DG 307 was a Czech underground rock band founded in 1973 in Prague by Milan Hlavsa and Pavel Zajíček. The group has been inactive since 2016.

Overview
Bass guitarist Milan Hlavsa and poet Pavel Zajíček launched DG 307 in 1973, taking the name from a psychiatric diagnosis that allowed young men to obtain a blue booklet and thus avoid compulsory military service. Together with the Plastic People of the Universe, a band Hlavsa had also been a member of, DG 307, among other underground ensembles, was a target of persecution by the communist regime. The repression climaxed in 1976, when Zajíček was arrested and imprisoned for a year, allegedly for disorderly conduct. After his release, only two DG 307 concerts took place, in 1979. In 1980, Zajíček emigrated and the group went on indefinite hiatus. The Velvet Revolution in 1989 made it possible for Zajíček to return to his homeland, at which point he reestablished the band and became its lead singer. Since 2016, the group has been inactive due to Zajíček's health.

The only permanent member of DG 307 throughout its existence was Pavel Zajíček. The group had a rotating membership of musicians that at various times included Josef Janíček, Jan Sahara Hedl, and Eva Turnová.

..............................

▸ **Tasks and exercises**:
1. According to the DG 307 text, where did the band's name come from?
2. Please carry on the DG 307 text from its final sentence.

▸ **Material provided**:
..............................

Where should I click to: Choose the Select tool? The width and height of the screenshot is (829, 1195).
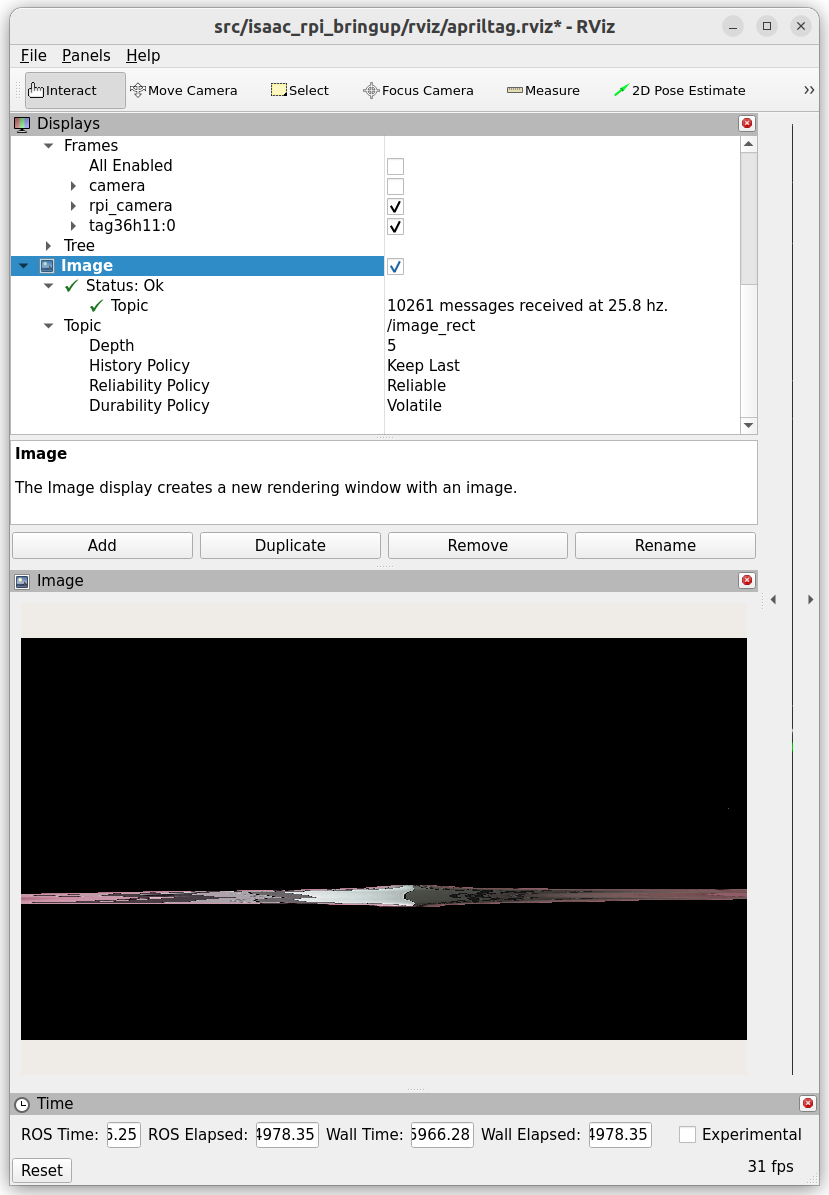[299, 90]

..............................

▸ **Answers to the exercise**:
1. A psychiatric diagnosis that allowed young men to obtain a blue booklet and avoid compulsory military service.

2.
Partial list of band members

 Pavel Zajíček – vocals
 Milan Hlavsa – bass guitar
 Jana Jonáková – vocals
 Ivo Pospíšil – bass guitar
 Ivan Bierhanzl – bass guitar, double bass
 Tomáš Vtípil – violin, electronics
 Tomáš Schilla – cello
 Petr Fučík – drums
 Ivan Manolov – electric guitar
 René Starhon – drums
 Antonín Korb – drums

 Otakar "Alfréd" Michl – guitar
 Pavel Cigánek – guitar, violin
 Michal Koval – bass guitar
 Přemek Drozd – drums
 Dalibor Pyš – violin
 Oto Sukovský – bass guitar
 Eva Turnová – bass guitar

Discography

 Gift to the Shadows (fragment) (1982)
 DG 307 (1973–75) (1990)
 Dar stínům (jaro 1979) (1992)
 Pták utrženej ze řetězu (podzim 1979) (1993)
 Torzo (léto 1980) (1993)
 Umělě ochuceno (Artificially flavored) (1992)
 Tvář jako Botticelliho Anděl (Live bootleg – 1995)
 Kniha psaná chaosem (1996)
 Siluety (1998)
 Koncert (1999)

 Šepoty a výkřiky (2002)
 Historie hysterie (1973–75 recordings) (2002)
 Nosferatu (soundtrack to the film Nosferatu – 2004))
 DG 307 – LIVE (17.4.2005) (2005)
 Květy podzimu – barvy jara /live at La Fabrika (2008)
 Veřejná zkouška/Public rehearsal Praha-New York (2009)
 Magický město vyhořelo (1994 live recording – 2008)
 V katedrálách ticha (1994 live recording – 2011)
 Životy? Nebo bludné kruhy? (2013)
 Svědek spálenýho času /komplet nahrávek z let 1979–1980'' (5CDs – 2013)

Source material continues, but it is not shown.